Search the records below for the string "computer" and copy each line where it turns up.

──────────

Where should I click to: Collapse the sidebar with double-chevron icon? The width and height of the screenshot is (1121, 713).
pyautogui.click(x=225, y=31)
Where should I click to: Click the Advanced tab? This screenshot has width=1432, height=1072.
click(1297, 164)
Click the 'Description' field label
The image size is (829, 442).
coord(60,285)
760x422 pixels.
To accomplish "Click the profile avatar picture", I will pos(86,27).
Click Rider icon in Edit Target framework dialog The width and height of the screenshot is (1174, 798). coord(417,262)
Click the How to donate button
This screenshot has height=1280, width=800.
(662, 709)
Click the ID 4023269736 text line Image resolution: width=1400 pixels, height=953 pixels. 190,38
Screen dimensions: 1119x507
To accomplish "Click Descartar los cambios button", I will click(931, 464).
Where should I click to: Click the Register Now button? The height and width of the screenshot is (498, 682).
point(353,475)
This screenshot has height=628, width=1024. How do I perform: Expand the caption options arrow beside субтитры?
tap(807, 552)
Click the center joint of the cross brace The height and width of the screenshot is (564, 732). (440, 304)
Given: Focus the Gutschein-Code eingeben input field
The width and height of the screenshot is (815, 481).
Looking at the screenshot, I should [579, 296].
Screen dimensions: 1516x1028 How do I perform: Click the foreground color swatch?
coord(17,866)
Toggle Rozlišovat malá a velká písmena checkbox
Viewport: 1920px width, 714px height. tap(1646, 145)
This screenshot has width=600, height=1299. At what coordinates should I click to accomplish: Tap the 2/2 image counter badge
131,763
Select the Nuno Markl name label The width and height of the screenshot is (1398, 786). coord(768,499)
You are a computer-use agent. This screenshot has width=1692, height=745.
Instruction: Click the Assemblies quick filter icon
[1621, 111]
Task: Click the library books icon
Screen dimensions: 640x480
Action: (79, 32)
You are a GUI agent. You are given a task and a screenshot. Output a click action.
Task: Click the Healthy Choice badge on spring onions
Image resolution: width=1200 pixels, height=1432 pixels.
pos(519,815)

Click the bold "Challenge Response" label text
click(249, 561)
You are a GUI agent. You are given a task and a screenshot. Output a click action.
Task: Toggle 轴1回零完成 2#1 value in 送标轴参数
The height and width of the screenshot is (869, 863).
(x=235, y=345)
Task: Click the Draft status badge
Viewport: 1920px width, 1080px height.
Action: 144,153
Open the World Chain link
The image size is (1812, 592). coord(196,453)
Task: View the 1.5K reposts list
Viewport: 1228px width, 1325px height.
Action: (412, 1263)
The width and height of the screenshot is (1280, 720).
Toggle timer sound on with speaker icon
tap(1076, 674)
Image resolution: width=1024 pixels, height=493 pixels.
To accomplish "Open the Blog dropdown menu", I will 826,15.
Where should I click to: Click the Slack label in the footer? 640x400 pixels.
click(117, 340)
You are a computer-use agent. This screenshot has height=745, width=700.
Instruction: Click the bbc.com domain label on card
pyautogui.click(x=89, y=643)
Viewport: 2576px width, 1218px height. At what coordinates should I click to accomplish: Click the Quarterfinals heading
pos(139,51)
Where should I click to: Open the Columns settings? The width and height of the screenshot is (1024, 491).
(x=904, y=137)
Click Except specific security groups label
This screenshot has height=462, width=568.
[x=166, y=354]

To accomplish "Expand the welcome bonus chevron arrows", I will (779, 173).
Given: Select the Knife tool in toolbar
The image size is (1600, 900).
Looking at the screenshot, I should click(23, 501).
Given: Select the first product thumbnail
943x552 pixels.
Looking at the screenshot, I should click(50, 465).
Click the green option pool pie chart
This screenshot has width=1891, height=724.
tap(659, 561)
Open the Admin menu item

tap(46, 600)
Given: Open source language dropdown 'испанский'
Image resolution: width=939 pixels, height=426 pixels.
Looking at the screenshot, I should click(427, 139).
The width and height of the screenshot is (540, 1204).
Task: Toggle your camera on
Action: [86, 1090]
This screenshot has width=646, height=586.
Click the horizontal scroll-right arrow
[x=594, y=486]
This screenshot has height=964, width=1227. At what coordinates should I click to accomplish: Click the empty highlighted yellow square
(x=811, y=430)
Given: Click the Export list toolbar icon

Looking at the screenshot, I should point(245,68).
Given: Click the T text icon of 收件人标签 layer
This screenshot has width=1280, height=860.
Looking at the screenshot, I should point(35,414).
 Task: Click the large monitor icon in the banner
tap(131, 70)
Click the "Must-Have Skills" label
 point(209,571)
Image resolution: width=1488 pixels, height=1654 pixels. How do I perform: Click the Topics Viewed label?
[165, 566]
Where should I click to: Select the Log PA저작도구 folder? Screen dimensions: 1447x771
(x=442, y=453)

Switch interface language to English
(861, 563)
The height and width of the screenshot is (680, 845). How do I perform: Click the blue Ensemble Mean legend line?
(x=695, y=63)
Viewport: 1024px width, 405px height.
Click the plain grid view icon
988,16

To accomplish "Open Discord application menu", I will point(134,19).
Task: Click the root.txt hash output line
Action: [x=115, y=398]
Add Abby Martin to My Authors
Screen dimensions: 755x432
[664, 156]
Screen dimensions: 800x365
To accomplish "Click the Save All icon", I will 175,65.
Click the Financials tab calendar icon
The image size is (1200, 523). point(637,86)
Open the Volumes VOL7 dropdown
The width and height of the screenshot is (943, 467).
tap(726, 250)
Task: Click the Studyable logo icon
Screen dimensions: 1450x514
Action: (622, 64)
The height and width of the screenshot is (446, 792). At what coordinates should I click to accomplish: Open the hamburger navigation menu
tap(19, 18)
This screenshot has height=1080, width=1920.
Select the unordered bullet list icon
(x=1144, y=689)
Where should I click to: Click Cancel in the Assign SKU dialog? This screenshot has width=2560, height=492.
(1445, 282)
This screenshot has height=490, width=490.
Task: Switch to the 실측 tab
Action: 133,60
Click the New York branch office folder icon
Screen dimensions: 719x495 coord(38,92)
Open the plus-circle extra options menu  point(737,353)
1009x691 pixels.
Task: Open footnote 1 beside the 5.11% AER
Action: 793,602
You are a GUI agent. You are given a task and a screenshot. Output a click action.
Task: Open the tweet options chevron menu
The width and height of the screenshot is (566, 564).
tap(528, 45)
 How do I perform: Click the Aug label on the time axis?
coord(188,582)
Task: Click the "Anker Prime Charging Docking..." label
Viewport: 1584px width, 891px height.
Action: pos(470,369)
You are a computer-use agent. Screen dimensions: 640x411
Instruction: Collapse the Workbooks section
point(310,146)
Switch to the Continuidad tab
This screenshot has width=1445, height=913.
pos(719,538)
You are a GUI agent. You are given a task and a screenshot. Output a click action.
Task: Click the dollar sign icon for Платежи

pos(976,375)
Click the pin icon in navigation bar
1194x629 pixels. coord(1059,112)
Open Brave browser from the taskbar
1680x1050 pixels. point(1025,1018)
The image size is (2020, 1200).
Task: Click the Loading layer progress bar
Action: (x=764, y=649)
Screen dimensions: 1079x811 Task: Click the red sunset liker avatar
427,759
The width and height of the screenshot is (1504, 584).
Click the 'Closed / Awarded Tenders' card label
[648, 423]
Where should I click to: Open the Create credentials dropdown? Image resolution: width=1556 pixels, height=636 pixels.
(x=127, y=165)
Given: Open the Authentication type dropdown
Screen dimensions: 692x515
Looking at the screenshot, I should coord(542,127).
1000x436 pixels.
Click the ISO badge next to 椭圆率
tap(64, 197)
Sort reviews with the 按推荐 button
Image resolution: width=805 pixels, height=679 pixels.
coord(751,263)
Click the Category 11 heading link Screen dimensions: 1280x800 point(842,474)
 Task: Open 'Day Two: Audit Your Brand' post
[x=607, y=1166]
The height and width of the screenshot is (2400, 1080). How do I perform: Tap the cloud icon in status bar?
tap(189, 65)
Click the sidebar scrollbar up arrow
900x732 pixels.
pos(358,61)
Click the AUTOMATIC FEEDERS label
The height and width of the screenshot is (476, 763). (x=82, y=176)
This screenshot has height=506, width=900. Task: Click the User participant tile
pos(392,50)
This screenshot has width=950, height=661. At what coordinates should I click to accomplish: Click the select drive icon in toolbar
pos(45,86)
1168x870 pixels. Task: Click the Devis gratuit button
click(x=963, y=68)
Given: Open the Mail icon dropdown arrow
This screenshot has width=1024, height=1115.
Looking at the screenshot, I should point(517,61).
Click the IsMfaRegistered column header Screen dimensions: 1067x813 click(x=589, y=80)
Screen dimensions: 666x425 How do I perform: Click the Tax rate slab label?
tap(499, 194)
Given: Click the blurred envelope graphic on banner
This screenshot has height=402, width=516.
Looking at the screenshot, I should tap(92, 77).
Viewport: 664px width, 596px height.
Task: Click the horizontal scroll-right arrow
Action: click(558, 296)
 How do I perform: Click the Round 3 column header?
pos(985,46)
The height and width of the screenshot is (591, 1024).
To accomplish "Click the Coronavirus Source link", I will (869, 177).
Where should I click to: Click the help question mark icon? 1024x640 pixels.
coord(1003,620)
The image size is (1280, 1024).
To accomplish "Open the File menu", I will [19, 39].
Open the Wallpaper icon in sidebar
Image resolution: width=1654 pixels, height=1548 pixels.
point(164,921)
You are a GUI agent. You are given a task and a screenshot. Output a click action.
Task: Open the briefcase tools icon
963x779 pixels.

──────────

• _WORKED SOLUTION_:
You are a computer-use agent. This screenshot has width=1692, height=745.
You are a computer-use agent. This screenshot has height=745, width=700.
You are a computer-use agent. Screen dimensions: 640x411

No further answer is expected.